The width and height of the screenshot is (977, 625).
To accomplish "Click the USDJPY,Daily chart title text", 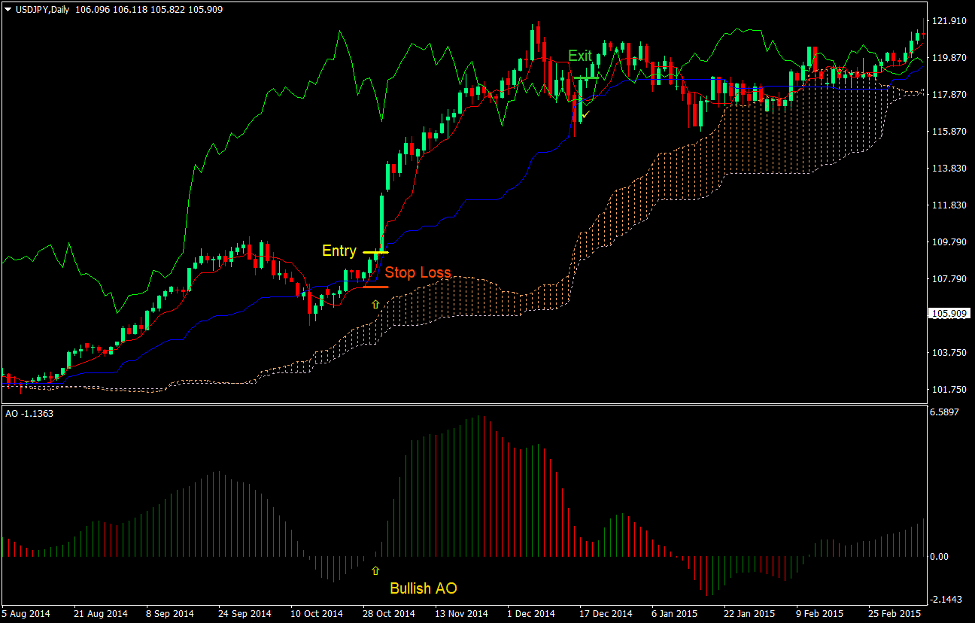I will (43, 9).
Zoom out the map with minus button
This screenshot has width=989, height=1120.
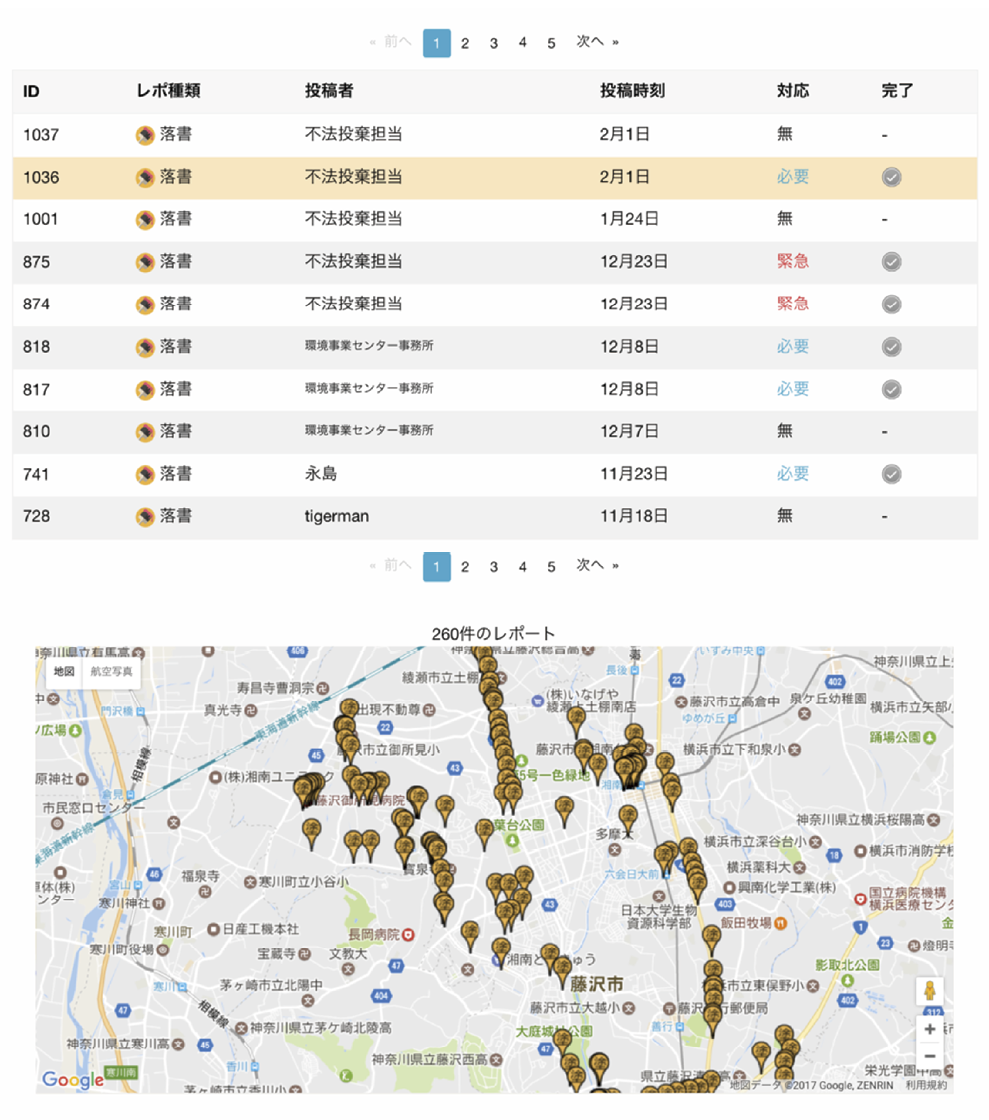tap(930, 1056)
○ ○ ○ ○ ○
## EXERCISE AIM
Begin at the line with "Zoom out the map with minus button" and end at the last line of the data above. Reproduce those lines exactly, but not the pictures.

## SOLUTION TO THIS EXERCISE
Zoom out the map with minus button
This screenshot has width=989, height=1120.
tap(930, 1056)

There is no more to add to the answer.